Exercise directions:
Set out exactly every line of the entries below, starting at the line that holds "You are a computer-use agent. Viewport: 820px" and stopping after the line that holds "Expand the Nasdaq".

[Stored items]
┌──
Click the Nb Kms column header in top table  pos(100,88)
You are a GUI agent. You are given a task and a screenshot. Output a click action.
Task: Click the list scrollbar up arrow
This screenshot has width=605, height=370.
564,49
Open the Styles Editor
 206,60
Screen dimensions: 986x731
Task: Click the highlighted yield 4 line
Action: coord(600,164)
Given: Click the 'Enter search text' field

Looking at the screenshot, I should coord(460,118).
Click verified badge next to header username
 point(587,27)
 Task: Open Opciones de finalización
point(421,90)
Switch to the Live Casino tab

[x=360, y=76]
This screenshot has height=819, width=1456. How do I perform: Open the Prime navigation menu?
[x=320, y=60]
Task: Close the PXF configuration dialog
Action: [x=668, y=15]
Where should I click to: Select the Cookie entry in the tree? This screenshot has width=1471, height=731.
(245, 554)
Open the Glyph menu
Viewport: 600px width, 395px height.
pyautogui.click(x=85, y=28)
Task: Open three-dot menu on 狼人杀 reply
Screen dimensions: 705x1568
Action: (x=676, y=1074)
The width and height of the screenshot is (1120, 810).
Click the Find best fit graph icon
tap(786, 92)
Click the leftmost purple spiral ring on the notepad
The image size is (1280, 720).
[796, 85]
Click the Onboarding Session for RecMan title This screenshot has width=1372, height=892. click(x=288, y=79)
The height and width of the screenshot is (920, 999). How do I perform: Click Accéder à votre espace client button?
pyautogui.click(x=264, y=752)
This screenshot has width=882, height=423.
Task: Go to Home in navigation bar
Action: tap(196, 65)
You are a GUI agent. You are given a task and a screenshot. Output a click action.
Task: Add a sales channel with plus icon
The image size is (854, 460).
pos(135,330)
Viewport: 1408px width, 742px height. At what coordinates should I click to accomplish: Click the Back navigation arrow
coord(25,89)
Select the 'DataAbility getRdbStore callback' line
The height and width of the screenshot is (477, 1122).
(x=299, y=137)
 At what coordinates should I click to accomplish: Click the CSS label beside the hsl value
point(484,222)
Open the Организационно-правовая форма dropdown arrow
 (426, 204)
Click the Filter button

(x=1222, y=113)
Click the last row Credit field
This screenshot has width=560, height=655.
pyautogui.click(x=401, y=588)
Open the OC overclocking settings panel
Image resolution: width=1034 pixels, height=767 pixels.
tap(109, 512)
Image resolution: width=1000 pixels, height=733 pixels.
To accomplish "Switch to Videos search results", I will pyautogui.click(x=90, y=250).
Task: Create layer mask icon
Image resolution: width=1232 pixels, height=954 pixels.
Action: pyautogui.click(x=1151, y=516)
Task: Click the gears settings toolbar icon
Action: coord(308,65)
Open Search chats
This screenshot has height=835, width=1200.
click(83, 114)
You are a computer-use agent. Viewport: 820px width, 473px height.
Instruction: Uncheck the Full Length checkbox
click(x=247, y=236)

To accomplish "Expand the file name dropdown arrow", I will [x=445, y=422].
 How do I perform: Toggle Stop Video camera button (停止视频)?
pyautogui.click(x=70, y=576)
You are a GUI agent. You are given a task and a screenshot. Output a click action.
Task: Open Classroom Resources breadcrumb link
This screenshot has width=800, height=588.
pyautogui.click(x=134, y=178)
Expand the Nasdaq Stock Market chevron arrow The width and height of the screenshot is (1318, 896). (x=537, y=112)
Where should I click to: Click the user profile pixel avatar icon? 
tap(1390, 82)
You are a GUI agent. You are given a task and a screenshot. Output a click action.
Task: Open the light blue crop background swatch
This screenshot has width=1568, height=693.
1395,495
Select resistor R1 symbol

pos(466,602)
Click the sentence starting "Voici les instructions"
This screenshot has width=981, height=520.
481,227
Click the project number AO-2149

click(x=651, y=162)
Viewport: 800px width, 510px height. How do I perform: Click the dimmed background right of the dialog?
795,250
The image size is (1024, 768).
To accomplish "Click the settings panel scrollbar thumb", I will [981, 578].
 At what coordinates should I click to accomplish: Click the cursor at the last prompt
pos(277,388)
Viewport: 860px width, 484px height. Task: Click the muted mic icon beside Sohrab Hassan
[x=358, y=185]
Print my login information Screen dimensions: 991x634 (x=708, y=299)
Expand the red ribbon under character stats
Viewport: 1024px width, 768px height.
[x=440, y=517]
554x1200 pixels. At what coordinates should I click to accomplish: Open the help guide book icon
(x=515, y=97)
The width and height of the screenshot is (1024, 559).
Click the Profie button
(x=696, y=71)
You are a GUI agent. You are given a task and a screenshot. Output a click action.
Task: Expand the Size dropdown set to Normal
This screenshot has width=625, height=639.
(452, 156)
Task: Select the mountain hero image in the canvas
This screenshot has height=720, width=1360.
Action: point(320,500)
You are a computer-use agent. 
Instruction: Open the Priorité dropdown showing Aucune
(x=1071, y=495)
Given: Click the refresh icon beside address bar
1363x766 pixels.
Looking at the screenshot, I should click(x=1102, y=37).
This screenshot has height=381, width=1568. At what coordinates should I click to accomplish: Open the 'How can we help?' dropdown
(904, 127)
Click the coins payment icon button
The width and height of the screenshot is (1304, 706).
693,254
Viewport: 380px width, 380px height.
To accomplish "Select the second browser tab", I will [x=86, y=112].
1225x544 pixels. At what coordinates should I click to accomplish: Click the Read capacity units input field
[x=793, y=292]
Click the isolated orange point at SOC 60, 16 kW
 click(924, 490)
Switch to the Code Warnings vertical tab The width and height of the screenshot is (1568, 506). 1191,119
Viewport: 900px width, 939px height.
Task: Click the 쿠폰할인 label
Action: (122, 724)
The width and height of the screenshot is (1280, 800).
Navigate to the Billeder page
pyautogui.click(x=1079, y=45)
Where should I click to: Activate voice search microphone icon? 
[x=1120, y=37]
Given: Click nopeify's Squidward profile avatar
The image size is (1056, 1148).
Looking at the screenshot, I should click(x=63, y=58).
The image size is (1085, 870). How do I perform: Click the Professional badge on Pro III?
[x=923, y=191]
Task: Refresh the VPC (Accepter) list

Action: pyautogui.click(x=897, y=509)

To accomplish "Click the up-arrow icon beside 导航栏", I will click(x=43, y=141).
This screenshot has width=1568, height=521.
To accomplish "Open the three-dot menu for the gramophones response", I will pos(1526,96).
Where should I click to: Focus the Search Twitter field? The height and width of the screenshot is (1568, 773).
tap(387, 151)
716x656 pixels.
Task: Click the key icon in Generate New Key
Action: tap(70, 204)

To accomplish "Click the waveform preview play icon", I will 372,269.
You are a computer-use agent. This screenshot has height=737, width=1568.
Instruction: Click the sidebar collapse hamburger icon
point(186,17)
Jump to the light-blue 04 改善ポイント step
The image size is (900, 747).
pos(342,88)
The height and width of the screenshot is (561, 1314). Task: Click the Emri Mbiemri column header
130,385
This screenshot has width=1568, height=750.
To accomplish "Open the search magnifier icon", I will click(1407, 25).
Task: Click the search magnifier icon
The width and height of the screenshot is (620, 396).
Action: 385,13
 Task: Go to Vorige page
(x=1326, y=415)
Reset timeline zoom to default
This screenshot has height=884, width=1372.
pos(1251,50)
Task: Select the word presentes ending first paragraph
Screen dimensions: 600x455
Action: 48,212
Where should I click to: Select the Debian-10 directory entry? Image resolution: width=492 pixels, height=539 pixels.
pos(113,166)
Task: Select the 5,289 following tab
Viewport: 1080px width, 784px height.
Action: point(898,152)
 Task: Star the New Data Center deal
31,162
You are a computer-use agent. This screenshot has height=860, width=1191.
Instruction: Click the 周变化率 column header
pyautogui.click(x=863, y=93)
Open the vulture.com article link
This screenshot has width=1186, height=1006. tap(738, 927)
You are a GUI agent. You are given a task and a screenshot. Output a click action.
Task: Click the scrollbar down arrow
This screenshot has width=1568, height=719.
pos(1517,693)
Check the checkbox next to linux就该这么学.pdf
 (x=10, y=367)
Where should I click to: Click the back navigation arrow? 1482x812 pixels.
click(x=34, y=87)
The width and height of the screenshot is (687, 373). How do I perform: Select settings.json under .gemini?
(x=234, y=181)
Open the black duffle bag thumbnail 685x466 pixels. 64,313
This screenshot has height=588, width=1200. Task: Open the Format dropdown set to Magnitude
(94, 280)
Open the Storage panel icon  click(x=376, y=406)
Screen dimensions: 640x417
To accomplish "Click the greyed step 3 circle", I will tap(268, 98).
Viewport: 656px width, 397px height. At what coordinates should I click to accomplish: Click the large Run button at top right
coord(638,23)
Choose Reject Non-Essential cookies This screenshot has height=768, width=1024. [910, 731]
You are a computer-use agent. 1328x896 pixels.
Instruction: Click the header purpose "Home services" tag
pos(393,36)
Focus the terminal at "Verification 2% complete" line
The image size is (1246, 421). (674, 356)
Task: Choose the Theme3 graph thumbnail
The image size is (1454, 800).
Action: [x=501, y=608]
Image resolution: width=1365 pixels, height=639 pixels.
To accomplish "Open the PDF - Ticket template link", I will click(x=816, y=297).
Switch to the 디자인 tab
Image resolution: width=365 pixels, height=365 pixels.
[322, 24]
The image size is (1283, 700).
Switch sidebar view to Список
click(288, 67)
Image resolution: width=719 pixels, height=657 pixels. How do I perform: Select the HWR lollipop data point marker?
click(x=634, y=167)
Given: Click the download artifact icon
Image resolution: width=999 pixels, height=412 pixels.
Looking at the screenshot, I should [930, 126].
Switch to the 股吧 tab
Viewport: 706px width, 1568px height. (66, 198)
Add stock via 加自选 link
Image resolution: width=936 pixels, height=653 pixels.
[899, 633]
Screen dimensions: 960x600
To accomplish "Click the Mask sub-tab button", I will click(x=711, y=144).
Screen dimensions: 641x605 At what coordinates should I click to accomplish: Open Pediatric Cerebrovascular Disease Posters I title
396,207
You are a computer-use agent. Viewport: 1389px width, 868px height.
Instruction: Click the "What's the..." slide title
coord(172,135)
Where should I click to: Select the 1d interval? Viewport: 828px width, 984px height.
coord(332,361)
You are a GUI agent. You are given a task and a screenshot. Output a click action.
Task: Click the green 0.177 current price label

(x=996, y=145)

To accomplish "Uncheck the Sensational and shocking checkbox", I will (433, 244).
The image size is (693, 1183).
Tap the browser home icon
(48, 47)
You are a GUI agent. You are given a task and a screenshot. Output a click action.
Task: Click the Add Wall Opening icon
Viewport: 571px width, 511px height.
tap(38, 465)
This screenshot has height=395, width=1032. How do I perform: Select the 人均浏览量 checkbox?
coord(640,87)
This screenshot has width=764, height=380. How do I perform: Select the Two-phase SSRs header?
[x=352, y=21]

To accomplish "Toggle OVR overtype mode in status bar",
└──
Response box:
You are a computer-use agent. Viewport: 820px width, 473px height.
Instruction: Uncheck the Full Length checkbox
click(x=247, y=236)

To accomplish "Expand the file name dropdown arrow", I will [x=445, y=422].
 How do I perform: Toggle Stop Video camera button (停止视频)?
pyautogui.click(x=70, y=576)
You are a GUI agent. You are given a task and a screenshot. Output a click action.
Task: Open Classroom Resources breadcrumb link
This screenshot has width=800, height=588.
pyautogui.click(x=134, y=178)
Expand the Nasdaq Stock Market chevron arrow The width and height of the screenshot is (1318, 896). (x=537, y=112)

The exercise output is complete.